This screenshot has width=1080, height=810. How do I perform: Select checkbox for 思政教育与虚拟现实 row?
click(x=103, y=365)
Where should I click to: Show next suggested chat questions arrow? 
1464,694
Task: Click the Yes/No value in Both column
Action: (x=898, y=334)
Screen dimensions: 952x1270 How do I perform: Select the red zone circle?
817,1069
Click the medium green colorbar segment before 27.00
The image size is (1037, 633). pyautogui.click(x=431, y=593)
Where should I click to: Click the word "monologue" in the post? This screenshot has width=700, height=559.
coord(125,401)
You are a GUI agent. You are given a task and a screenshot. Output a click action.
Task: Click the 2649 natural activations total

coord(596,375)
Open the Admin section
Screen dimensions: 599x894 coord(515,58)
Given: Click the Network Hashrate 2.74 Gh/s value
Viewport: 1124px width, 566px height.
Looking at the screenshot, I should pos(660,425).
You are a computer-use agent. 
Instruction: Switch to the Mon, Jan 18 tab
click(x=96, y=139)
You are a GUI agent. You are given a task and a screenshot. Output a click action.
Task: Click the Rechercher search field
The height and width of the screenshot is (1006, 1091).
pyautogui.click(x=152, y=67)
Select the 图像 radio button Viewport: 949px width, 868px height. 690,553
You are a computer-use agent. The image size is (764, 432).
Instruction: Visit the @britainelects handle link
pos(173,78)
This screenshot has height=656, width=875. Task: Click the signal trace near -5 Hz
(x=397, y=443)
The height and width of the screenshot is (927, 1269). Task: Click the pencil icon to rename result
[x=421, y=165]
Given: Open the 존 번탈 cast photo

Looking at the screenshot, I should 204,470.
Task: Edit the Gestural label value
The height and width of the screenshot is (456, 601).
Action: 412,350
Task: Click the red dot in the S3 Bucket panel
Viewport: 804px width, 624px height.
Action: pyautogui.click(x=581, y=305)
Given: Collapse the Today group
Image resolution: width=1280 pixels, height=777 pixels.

### PROMPT
Please output exactly the lines between the one holding "Task: Edit the Gestural label value" and the one holding "Given: Collapse the Today group" in the records above, inclusive, and nothing more.

### ANSWER TO THIS PROBLEM
Task: Edit the Gestural label value
The height and width of the screenshot is (456, 601).
Action: 412,350
Task: Click the red dot in the S3 Bucket panel
Viewport: 804px width, 624px height.
Action: pyautogui.click(x=581, y=305)
Given: Collapse the Today group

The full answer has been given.